No. Those are all extremely important topics. We are glad they came up during the debate. In all probability these topics are more important than anything else that was discussed the night of the debate or could have been discussed even though the New York Times the next morning (In Face-Off, Rivals Take On Bloomberg, By David W. Chen, August 26, 2009) made no mention of the exchanges we have been reporting here. The Times lead-in was: “Neither of them has ever been arrested, or gotten into a fistfight as an adult. Neither has had the time to set foot in either of the city’s new baseball stadiums.” Reading what the Times wrote about whether the swine flu outbreak could have been handled better or whether the city should name a subway station or street after Michael Jackson, you would probably come away thinking that the candidates discussed mostly trivial things.

Bloomberg’s use of his wealth is an important subject, far from trivial. Still, that’s not what we are talking about here. What we are talking about instead is what an uphill battle it is going to be to have these issues properly aired if the media doesn’t treat them seriously and is a source of misinformation about the situation. After all, when is the last time you can think of when a debate moderator interfered with a debate, breaking into it to debate a candidate on behalf of someone who was not even there by furnishing misinformation such an important issue?

Do we hear Mr.
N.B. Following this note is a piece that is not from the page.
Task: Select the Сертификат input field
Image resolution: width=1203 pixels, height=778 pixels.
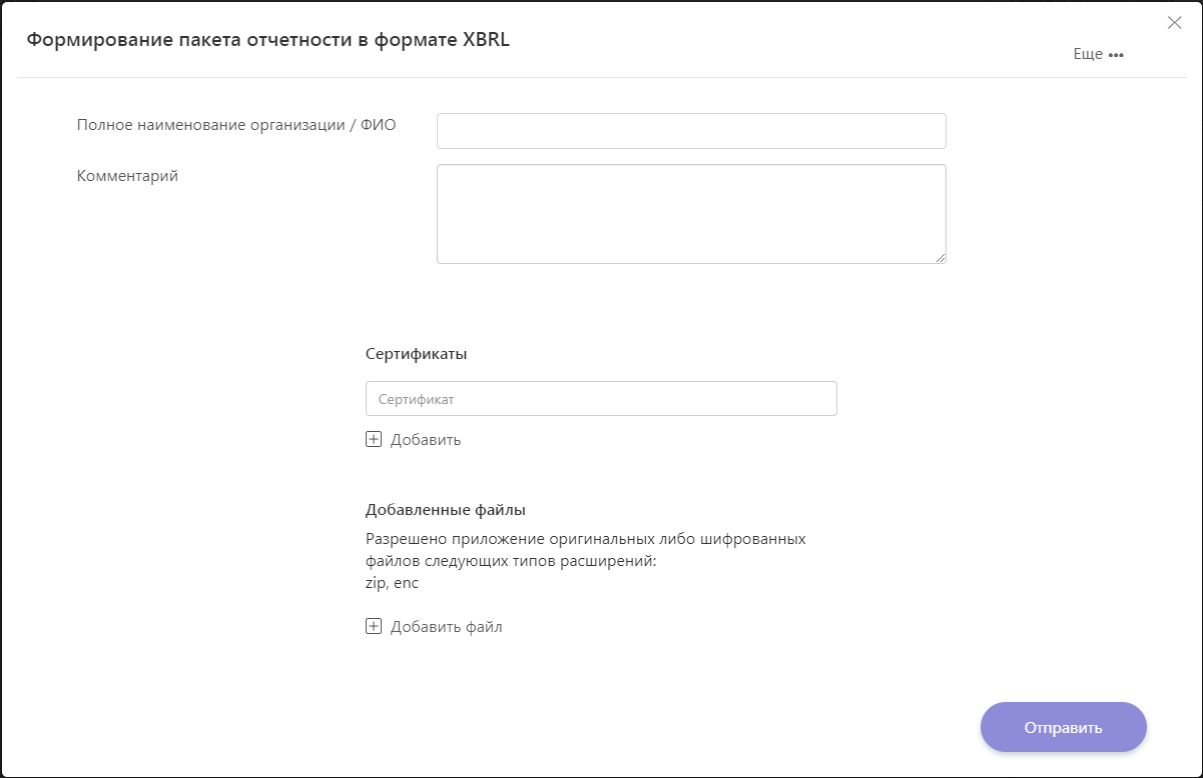Action: [x=601, y=398]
Carter interrupting at this point?
But, but, but Mr. Noticing New York, but he’s only, but Mr. Noticing New York . . .
Take Bloomberg at His Own Word? Term Limits and the Hypocrisy of a “Reelection at All Cost Mentality”

The Times account of the debate ends observing that when Mr. Thompson threw Mr. Avella a “softball question” asking “what was the worst thing that Mr. Bloomberg had done” Mr. Avella laughed, stating that it was Bloomberg’s overturning of term limits. That is a respectable note on which to have ended the article. Term limits, overridden only by some very tricky, ignoble and hardball stratagems to sidestep a voter referendum, were probably the only thing that would have brought an end to the vicious circle of Bloomberg’s wealth accretion and influence the city now confronts.

On the other hand, perhaps like Dominic Carter, taking Mr. Bloomberg at his word, we should believe about him what he would like us to believe, that his giving is above politic and his interest in politics is a thing separate from the Bloomberg, L.P. bottom line. Given the spectacle of Mr. Bloomberg’s override of term limits we thought it might be good to give Mr. Bloomberg the last word here. In his 1997 book, right after noting that “Poll after poll shows that people rank elected and appointed officials at the bottom of the most respected list” (to tee-up the reasons he should run for office) Mr. Bloomberg observes:
I am certainly not above taking cheap shots at politicians’ hypocrisy and their “reelection at all costs” mentality, but no one in public service deserves that much vilification!